REQUEST FOR PROPOSALS – TARGETED RESEARCH & DEVELOPMENT

Single Cell HbA1C Fraction Distribution Assay

This RFP aims at funding an analytical approach to precisely measure percent glycated hemoglobin (HbA1C) fraction at the single Red Blood Cell (RBC) level from whole-blood samples.  These measures should enable single cell HbA1C fraction dynamics to be expressed from a bulk blood sample and be repeatable to a high-degree of precision/accuracy within and between laboratories and validated.

Questions or proposals from interested parties should be submitted to Michael Pearlmutter at mpearlmutter@cleancompetition.org by October 31, 2019.

Research Topic

The average HbA1c is biomarker used clinically to estimate of a patient’s average blood glucose (ABG) over the past 3-4 months. Non-enzymatic glycation of the hemoglobin beta chain occurs slowly, and the percent of glycated hemoglobin increases with elevated blood glucose levels and increased RBC/hemoglobin age.  HbA1c measurements currently represent a weighted average of ABG over the past 4 months; with the prior months ABG accounting for ~50% of the signal; with ~25% of the signal from the prior 30-60 days, and the remaining 25% from the past 2-4 months.  HbA1c average value measurements are neither a perfect predictor of health outcomes nor even a perfect predictor of ABG.  These discrepancies may be due in part to variation in RBC lifespan from one person to the next.  As RBCs age, more of the hemoglobin they contain becomes irreversibly glycated.  Therefore, medical conditions that result in increased RBC lifespan (such as some mild cases of iron, folate, and vitamin B12 deficiency anemias and asplenia) may result in increased HbA1c levels even when ABG is constant.

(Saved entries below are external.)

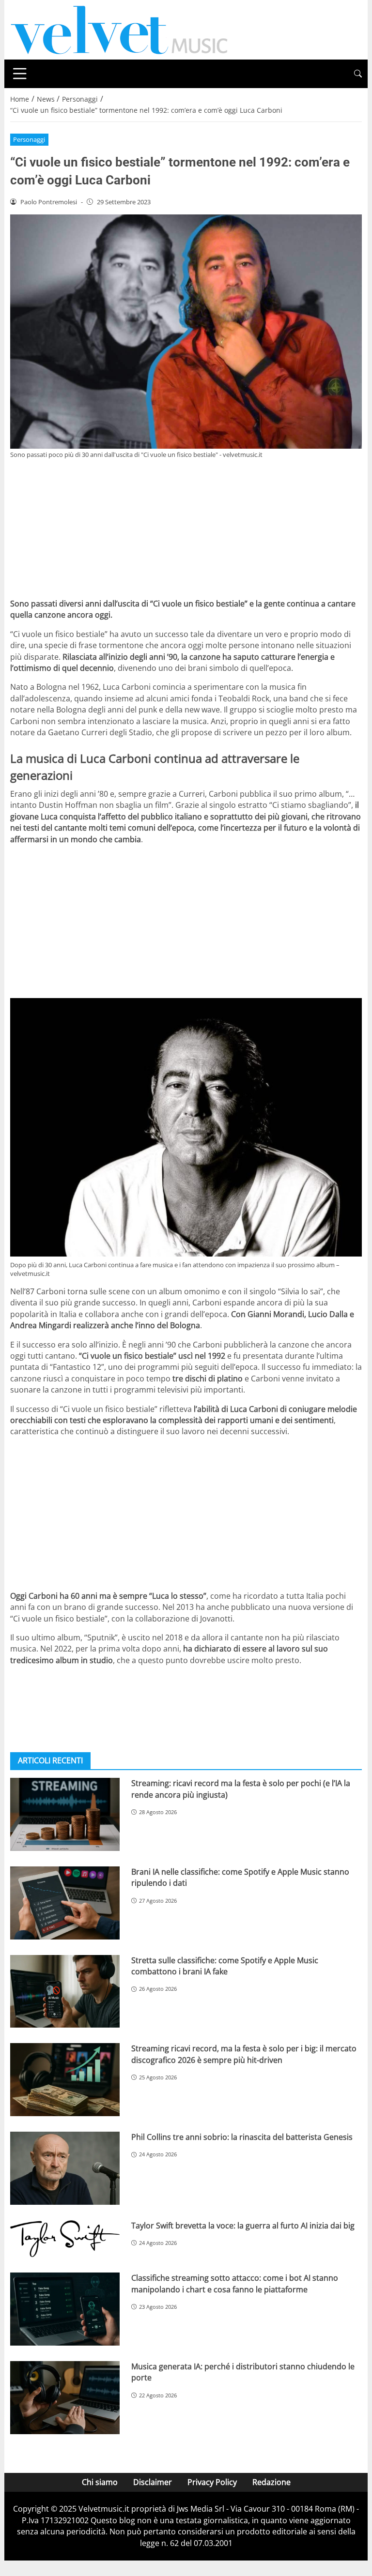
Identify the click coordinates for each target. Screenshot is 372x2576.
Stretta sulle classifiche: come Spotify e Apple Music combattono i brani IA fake (224, 1966)
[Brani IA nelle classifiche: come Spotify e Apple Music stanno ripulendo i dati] (65, 1903)
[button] (358, 73)
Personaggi (29, 139)
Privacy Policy (212, 2482)
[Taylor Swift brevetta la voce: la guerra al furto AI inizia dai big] (65, 2239)
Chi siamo (100, 2482)
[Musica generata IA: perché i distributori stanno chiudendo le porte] (65, 2397)
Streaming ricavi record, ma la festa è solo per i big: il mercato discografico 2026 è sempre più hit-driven (243, 2054)
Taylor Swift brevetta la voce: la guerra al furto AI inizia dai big (243, 2225)
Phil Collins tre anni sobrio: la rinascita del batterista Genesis (242, 2137)
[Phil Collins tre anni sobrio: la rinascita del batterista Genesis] (65, 2168)
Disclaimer (152, 2482)
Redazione (271, 2482)
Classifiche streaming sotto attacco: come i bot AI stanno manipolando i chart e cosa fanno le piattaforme (234, 2283)
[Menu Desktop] (20, 74)
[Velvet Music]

The ability to measure HbA1c on an individual cell level, instead of a mean population measurement in a blood sample, would eliminate many of the concerns described above.  First, this would allow patients and clinicians to acquire an accurate estimate of recent ABG, indicative of lifestyle or therapy changes sooner than three-month follow-ups. Next, many acute conditions and therapeutic drug courses are known to affect blood glucose levels.  For those who are not in regular contact with medical professionals for diabetic monitoring, the acute setting may be the only time HbA1c can be measured.  Therefore, if a subset of young RBCs could be eliminated from the glycated hemoglobin analysis, it would be possible to make inferences about a patient’s glycemia prior to an acute illness or drug treatment.  Finally, single-cell glycated hemoglobin fractions paired with models of RBC aging may allow for inference of the overall RBC age distribution, providing insight into the recent history of the rates of erythropoiesis and hemolysis in individual patients and possibly numerous clinical benefits from more precise diagnosis and monitoring.

Single-cell analysis of glycated hemoglobin may be beneficial to the sports anti-doping world by enabling inference of an individual’s RBC age distribution.  In order to gain a competitive edge in endurance sports, athletes have been known to draw their own blood, store if for weeks or months, and re-infuse it before an event to increase the oxygen carrying-capacity of their blood.  Typically, the storage solution for the blood is hyperglycemic, and the excess glucose in the buffer may result in a perturbed (likely increased) glycated hemoglobin in the stored RBCs that have been re-infused.  However, some data suggests that any increase in HbA1c may be masked by a dilutional effect from the relatively small volume of RBCs transfused to the total RBC volume.  Likewise, the use of erythroid stimulating agents may alter the HbA1C population dynamics by having more young cells with lower glycated hemoglobin.

This request for proposal is asking for a research team to develop a new flow cytometric or any other (e.g., mass spectroscopy) approach that will allow for the calculation of percent glycated hemoglobin on a single cell level and could eventually be transferable to anti-doping laboratories.  This measurement would likely have many clinical benefits for patients and clinicians, diabetic researchers, and the sport anti-doping community.

Applicants and Methods Capabilities

Applicants should have expertise in the fields of the appropriate clinical laboratory methodology, HbA1c, bioinformatics, and biomarker discovery.  Applicants should have access to blood samples derived from a diabetic population or from clinical studies involving significant hematologic perturbations such as blood removal or infusion.  Collaborations between research groups is encouraged.  Applicants are encouraged to contact the Partnership for Clean Competition for assistance with collaborations and with regard to technical aspects of this project.

The analytical approach must be able to measure HbA1c in hundreds of RBCs or more from each blood sample and eventually be transferrable for routine use in anti-doping laboratories.   Proposals must include validation studies demonstrating the precision of the method’s inference of all deciles of the single-RBC HbA1c distribution, i.e, what is the analytic variation for the 10th percentile of the single-RBC HbA1c distribution, the 20th percentile, etc.  The mean of the single-RBC HbA1c distribution should be validated against a validated HbA1c assay.

The successful candidate must be willing to publish their research findings in a peer-reviewed journal.